[Source records]

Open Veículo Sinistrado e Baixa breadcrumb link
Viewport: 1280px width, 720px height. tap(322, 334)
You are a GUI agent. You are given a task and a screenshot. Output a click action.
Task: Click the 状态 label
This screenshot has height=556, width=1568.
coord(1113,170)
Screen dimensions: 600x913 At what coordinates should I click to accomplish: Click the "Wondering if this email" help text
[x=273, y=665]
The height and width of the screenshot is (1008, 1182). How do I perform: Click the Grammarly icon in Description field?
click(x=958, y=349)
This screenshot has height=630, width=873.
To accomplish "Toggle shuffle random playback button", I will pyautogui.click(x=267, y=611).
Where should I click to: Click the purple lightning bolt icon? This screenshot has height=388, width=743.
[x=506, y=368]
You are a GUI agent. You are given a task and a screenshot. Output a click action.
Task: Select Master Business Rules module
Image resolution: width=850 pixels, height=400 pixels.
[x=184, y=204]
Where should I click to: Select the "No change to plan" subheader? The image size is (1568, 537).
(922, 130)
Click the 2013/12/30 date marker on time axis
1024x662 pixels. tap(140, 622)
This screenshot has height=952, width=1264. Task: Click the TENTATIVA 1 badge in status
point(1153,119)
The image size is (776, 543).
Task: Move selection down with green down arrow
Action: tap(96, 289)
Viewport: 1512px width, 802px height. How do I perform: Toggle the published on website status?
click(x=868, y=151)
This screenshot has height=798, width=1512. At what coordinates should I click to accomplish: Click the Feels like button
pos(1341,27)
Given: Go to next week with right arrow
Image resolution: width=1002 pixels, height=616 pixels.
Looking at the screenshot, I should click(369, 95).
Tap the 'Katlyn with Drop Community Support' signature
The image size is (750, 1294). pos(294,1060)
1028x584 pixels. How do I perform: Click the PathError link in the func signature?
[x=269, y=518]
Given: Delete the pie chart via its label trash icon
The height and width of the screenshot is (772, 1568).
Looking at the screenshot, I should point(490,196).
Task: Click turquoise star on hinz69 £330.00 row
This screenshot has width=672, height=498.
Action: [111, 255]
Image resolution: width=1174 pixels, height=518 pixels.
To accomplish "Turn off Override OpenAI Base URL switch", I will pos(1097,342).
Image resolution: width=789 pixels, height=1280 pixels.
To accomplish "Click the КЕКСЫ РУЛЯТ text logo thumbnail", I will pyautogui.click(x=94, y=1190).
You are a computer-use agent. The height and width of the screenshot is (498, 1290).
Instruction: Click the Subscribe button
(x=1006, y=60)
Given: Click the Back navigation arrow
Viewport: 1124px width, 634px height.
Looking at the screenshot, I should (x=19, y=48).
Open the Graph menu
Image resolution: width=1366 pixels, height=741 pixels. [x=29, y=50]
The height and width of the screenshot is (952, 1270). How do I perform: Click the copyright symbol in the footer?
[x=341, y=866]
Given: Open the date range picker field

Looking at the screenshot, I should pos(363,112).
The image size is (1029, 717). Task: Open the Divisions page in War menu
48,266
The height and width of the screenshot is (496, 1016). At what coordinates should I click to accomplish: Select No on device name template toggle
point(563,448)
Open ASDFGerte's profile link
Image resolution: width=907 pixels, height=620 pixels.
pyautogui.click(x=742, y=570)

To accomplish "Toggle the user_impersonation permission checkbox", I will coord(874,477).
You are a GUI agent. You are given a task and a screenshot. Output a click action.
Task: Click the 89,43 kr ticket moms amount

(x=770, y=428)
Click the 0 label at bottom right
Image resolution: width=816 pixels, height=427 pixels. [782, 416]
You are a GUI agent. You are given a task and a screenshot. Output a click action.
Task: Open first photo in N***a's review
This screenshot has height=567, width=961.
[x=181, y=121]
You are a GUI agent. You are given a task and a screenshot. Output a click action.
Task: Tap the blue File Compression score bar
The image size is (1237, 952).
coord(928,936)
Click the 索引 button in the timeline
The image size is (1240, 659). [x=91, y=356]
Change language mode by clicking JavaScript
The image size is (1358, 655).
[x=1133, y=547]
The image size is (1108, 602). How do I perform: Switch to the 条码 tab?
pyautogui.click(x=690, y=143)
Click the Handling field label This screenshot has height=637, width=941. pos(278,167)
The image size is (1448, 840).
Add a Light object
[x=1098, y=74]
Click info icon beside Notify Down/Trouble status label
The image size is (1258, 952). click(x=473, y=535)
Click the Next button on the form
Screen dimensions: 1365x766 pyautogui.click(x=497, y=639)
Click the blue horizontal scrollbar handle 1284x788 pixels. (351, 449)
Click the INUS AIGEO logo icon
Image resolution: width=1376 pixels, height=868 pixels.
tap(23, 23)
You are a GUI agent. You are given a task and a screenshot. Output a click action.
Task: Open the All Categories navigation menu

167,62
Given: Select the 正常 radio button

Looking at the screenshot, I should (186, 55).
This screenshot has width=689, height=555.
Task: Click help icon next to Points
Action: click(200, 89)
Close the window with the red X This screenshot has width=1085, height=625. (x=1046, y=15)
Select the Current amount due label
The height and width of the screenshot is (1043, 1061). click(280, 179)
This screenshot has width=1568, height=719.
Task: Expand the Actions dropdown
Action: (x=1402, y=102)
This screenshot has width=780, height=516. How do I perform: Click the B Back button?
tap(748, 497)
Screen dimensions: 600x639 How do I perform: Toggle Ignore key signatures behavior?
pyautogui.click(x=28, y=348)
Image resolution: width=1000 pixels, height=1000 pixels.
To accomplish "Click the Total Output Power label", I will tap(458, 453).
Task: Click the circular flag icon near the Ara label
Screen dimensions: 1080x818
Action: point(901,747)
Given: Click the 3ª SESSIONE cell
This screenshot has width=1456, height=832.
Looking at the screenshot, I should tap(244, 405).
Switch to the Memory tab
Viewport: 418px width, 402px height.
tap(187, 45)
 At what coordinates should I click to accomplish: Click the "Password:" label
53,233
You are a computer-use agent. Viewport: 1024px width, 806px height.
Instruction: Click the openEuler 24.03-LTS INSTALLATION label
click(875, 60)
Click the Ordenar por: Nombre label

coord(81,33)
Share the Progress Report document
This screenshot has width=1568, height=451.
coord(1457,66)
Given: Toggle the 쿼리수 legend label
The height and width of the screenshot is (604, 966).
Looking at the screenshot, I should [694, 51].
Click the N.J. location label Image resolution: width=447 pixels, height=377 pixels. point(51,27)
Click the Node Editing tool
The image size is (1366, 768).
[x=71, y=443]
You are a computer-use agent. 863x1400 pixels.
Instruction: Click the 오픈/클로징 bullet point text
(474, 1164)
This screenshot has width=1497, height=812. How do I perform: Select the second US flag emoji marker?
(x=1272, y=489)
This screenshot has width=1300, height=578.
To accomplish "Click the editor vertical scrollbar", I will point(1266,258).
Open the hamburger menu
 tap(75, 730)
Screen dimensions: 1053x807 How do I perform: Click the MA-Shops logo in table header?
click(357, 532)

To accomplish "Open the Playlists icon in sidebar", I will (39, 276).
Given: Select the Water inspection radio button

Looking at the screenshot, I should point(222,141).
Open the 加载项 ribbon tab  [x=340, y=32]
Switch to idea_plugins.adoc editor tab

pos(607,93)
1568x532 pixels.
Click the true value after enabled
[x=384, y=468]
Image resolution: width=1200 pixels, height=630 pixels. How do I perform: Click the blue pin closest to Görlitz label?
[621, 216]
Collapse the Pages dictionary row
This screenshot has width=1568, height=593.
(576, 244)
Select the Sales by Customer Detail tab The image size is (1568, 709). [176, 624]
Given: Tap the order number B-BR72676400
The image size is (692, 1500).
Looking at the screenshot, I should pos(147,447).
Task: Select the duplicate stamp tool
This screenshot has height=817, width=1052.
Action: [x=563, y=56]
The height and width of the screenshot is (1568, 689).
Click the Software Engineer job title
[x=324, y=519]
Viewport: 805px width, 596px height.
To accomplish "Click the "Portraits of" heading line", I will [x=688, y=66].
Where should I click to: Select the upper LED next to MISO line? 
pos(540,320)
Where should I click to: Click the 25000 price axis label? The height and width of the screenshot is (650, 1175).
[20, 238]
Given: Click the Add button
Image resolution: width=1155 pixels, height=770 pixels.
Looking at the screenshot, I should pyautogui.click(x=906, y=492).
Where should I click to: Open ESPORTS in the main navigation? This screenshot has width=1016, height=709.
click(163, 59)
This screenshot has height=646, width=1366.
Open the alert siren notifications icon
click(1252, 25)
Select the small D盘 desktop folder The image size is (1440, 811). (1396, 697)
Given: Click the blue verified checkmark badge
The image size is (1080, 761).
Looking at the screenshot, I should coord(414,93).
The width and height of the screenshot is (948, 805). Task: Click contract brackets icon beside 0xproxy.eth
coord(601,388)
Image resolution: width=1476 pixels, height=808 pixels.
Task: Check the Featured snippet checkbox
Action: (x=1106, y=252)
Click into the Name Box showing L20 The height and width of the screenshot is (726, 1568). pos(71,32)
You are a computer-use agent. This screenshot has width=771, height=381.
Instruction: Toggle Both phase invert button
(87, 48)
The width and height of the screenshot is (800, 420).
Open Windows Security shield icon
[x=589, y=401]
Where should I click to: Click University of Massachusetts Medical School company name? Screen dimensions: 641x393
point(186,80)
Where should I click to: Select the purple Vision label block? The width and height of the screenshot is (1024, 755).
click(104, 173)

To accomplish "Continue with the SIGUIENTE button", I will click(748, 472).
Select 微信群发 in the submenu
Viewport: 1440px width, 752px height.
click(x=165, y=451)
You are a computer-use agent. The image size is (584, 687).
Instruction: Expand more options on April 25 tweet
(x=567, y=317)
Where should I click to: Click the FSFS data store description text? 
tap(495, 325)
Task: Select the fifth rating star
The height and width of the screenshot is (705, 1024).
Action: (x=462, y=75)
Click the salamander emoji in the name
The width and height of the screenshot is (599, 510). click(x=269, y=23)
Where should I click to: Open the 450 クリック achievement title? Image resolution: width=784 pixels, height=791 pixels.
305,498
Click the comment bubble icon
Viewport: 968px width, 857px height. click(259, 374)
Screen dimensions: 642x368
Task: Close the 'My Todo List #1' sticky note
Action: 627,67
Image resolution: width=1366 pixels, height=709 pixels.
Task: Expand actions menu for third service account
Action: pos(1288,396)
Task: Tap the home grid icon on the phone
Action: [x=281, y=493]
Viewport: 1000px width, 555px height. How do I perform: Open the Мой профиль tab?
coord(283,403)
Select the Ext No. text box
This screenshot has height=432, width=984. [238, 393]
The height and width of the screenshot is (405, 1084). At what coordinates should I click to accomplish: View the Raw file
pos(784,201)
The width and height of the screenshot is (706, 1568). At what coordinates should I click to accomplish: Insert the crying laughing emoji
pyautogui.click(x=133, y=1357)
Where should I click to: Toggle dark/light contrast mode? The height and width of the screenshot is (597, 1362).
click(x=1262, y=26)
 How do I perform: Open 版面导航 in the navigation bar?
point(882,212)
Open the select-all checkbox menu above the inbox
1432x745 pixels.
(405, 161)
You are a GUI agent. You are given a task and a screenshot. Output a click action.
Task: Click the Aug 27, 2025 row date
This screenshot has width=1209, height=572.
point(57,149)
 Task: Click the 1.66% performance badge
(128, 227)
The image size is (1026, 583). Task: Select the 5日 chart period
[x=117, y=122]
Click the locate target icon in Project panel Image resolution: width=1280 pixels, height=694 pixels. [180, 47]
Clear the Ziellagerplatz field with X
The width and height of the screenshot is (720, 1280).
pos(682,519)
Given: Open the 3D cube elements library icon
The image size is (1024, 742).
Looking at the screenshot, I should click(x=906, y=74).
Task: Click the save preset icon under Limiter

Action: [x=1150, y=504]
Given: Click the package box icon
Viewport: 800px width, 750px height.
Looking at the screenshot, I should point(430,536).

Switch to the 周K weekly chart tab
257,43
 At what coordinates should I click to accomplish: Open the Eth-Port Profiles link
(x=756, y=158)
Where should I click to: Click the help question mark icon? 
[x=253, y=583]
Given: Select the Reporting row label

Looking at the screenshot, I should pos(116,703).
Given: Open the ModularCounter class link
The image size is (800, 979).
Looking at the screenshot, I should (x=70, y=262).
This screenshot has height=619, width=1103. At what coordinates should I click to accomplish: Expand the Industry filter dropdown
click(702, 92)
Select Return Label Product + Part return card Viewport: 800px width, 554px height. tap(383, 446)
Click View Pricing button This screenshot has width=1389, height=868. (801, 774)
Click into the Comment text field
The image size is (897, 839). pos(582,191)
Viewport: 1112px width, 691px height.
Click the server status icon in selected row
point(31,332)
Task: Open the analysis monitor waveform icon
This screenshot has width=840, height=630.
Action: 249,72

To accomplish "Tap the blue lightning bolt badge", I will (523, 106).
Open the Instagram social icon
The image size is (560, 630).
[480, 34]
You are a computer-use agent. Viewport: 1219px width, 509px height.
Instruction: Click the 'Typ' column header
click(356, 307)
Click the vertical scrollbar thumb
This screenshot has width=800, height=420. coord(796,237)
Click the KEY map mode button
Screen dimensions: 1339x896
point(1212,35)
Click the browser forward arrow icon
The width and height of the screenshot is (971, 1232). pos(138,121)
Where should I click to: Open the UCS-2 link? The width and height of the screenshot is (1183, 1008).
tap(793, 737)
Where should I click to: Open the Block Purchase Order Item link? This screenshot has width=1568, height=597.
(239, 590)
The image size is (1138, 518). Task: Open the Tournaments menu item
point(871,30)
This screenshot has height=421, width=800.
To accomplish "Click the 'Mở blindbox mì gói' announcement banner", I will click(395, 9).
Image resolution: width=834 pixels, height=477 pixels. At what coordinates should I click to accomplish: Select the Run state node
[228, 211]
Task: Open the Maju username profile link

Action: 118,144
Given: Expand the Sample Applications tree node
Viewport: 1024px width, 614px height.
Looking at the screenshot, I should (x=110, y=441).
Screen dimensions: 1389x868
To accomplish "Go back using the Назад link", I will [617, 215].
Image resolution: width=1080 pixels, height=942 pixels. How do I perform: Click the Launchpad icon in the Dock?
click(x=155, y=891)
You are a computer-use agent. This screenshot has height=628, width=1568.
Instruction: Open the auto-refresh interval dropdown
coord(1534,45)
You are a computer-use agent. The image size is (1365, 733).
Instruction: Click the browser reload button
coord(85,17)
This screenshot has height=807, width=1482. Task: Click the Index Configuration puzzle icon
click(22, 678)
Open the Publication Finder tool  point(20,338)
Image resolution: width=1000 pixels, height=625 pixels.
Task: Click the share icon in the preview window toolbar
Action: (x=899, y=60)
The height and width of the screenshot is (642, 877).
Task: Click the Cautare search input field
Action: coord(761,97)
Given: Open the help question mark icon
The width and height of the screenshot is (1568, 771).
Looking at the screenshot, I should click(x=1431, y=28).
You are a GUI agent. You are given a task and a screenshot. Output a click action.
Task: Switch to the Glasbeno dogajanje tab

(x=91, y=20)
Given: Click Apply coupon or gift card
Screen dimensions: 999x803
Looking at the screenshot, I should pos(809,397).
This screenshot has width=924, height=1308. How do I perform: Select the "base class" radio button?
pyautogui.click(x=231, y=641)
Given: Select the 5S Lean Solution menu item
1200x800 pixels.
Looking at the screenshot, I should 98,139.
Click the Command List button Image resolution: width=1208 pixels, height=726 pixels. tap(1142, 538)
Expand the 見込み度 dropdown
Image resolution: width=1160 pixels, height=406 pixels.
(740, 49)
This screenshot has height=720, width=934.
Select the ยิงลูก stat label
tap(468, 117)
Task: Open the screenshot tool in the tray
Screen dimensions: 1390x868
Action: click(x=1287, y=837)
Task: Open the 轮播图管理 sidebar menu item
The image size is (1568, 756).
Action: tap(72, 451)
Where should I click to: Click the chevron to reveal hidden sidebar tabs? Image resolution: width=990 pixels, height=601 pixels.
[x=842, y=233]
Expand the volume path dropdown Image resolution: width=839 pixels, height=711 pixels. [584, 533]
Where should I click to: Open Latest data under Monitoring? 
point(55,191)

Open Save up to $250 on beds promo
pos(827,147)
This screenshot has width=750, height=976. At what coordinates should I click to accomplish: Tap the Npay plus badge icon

PROBLEM STATEMENT -
Reproduce only the lines above, starting at the line with "Screen dimensions: 1053x807" and ending at the line with "Given: Click the Add button", exactly as written.

ANSWER TO THE EXERCISE -
Screen dimensions: 1053x807 How do I perform: Click the MA-Shops logo in table header?
click(357, 532)

To accomplish "Open the Playlists icon in sidebar", I will (39, 276).
Given: Select the Water inspection radio button

Looking at the screenshot, I should point(222,141).
Open the 加载项 ribbon tab  [x=340, y=32]
Switch to idea_plugins.adoc editor tab

pos(607,93)
1568x532 pixels.
Click the true value after enabled
[x=384, y=468]
Image resolution: width=1200 pixels, height=630 pixels. How do I perform: Click the blue pin closest to Görlitz label?
[621, 216]
Collapse the Pages dictionary row
This screenshot has width=1568, height=593.
(576, 244)
Select the Sales by Customer Detail tab The image size is (1568, 709). [176, 624]
Given: Tap the order number B-BR72676400
The image size is (692, 1500).
Looking at the screenshot, I should pos(147,447).
Task: Select the duplicate stamp tool
This screenshot has height=817, width=1052.
Action: [x=563, y=56]
The height and width of the screenshot is (1568, 689).
Click the Software Engineer job title
[x=324, y=519]
Viewport: 805px width, 596px height.
To accomplish "Click the "Portraits of" heading line", I will [x=688, y=66].
Where should I click to: Select the upper LED next to MISO line? 
pos(540,320)
Where should I click to: Click the 25000 price axis label? The height and width of the screenshot is (650, 1175).
[20, 238]
Given: Click the Add button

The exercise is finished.